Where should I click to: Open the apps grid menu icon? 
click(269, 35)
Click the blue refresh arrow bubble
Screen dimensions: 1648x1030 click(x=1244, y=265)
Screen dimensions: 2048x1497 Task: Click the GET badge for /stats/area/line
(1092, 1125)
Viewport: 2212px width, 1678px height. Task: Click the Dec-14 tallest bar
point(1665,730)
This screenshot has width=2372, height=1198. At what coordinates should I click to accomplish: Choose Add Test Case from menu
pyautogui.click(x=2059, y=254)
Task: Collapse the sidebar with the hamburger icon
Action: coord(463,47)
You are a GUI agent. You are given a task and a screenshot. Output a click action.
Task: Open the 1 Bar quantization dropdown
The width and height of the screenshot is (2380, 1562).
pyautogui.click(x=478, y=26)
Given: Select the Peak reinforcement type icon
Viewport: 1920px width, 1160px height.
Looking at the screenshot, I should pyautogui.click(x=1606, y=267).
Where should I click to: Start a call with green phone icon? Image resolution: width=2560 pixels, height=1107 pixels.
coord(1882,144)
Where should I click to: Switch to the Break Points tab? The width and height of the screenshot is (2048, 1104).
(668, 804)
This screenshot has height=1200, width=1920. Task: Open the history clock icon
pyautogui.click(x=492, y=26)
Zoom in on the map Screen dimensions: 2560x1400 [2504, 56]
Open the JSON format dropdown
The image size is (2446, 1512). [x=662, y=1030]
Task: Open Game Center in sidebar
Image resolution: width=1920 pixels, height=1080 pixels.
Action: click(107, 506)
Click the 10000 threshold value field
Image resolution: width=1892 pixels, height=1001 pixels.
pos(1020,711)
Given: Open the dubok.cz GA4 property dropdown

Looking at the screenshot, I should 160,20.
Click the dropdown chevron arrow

════════

> Task directions
All lines from the one holding "Where should I click to: Start" through the final line of the material must be set down exactly, and nothing else may be added.

> Result of this exercise
Where should I click to: Start a call with green phone icon? Image resolution: width=2560 pixels, height=1107 pixels.
coord(1882,144)
Where should I click to: Switch to the Break Points tab? The width and height of the screenshot is (2048, 1104).
(668, 804)
This screenshot has height=1200, width=1920. Task: Open the history clock icon
pyautogui.click(x=492, y=26)
Zoom in on the map Screen dimensions: 2560x1400 [2504, 56]
Open the JSON format dropdown
The image size is (2446, 1512). [x=662, y=1030]
Task: Open Game Center in sidebar
Image resolution: width=1920 pixels, height=1080 pixels.
Action: click(107, 506)
Click the 10000 threshold value field
Image resolution: width=1892 pixels, height=1001 pixels.
pos(1020,711)
Given: Open the dubok.cz GA4 property dropdown

Looking at the screenshot, I should 160,20.
Click the dropdown chevron arrow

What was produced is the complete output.